SELECTION:
========================================================================

Leif, Nobwainer’s (landscheidt) inertia theory is. Please criticise WHERE this is wrong.
A curve ball spinning (the sun) with a peanut (jupiter) attached it with a rubber band that is about to come to its furthest point from the baseball. This as you can clearly see reduces the speed of the spin because the vector is more away than round.
Thank-you factual friends. Don’t let them pressure truth its still there. Ed.
Roger,
Your analysis is great, but what happens when:
1. We need to add additional capacity? We actually have to build new base-load capacity, because we cannot rely on wind.
2. When the wind capacity out there exceeds that of all the less efficient stuff.
3. What are the risks? Say some large percentage of the wind operators get lazy? Are they regulated in the same way that the big power generation companies are? We lose 20% one day and the distribution company takes a long time to bring new power on-line?
Hmmm, Roger, aren’t you also double dipping, in the sense that the cost of electricity to the generating company includes depreciation on the equipment they have (because it has to be replaced sometime) and the labor costs of their employees.

========================================================================

SUPPLIED DATA:
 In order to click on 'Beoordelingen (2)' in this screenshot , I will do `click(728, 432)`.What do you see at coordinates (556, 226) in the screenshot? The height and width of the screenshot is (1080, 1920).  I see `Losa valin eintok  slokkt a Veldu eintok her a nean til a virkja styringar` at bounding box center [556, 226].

========================================================================

JOB:
Write out the forum comments on solar inertia and wind power word for word, from start to finish.

EXERCISE RESPONSE:
Leif, Nobwainer’s (landscheidt) inertia theory is. Please criticise WHERE this is wrong.
A curve ball spinning (the sun) with a peanut (jupiter) attached it with a rubber band that is about to come to its furthest point from the baseball. This as you can clearly see reduces the speed of the spin because the vector is more away than round.
Thank-you factual friends. Don’t let them pressure truth its still there. Ed.
Roger,
Your analysis is great, but what happens when:
1. We need to add additional capacity? We actually have to build new base-load capacity, because we cannot rely on wind.
2. When the wind capacity out there exceeds that of all the less efficient stuff.
3. What are the risks? Say some large percentage of the wind operators get lazy? Are they regulated in the same way that the big power generation companies are? We lose 20% one day and the distribution company takes a long time to bring new power on-line?
Hmmm, Roger, aren’t you also double dipping, in the sense that the cost of electricity to the generating company includes depreciation on the equipment they have (because it has to be replaced sometime) and the labor costs of their employees.